Interventi istituzionali e confronto sulle politiche per il settore
Ad aprire i lavori sarà Giuseppe De Noia, presidente nazionale di Anabio, dando avvio a un confronto che vedrà la partecipazione di importanti rappresentanti istituzionali e del sistema agricolo. Interverranno infatti Luigi D’Eramo, sottosegretario al Ministero dell’Agricoltura, Eleonora Iacovoni, direttrice del Servizio Promozione Qualità del Masaf, e Matteo Ansanelli, direttore dell’associazione Agricoltura è Vita. Il dibattito sarà moderato da Fabio Chessa, responsabile del settore biologico di Cia, con l’obiettivo di approfondire le politiche di sostegno al biologico, le dinamiche di mercato e le opportunità di crescita per le aziende agricole.

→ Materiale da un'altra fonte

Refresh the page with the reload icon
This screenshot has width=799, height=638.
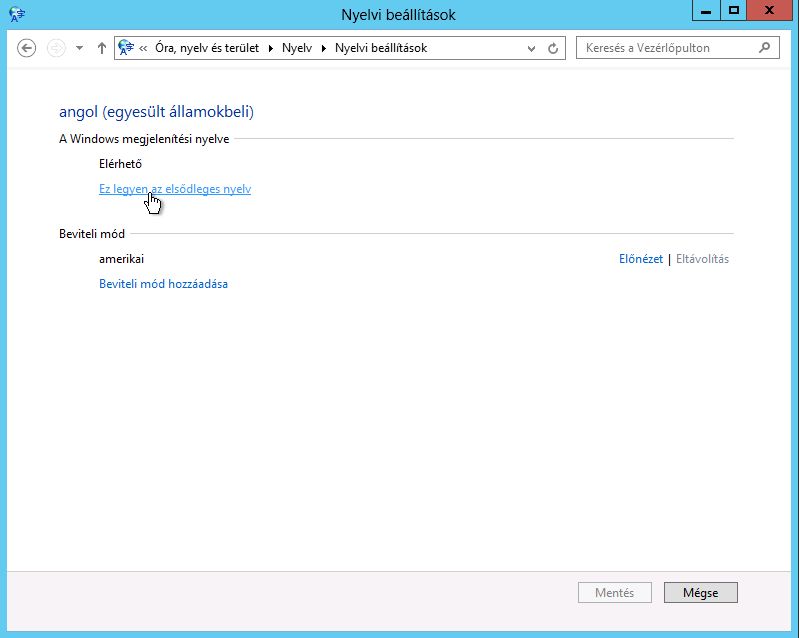point(553,48)

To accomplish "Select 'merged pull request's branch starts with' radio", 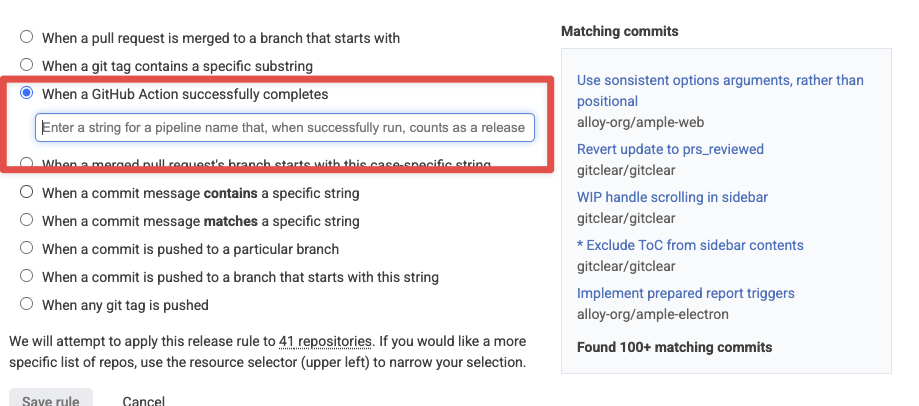I will 26,163.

Verso il rinnovo degli organi e nuove strategie per il biologico
Le conclusioni, previste alle ore 12.45, saranno affidate a Cristiano Fini, presidente nazionale di Cia, che delineerà le priorità future per il comparto. Nel pomeriggio, alle ore 14.30, l’Assemblea proseguirà con la sessione privata riservata ai delegati per gli adempimenti statutari e l’elezione dei nuovi organi. Un passaggio fondamentale per definire la governance dell’associazione e orientare le prossime azioni a sostegno del biologico, settore sempre più centrale per garantire reddito agli agricoltori, tutela ambientale e sviluppo sostenibile dei territori, con ricadute significative anche per la realtà agricola calabrese.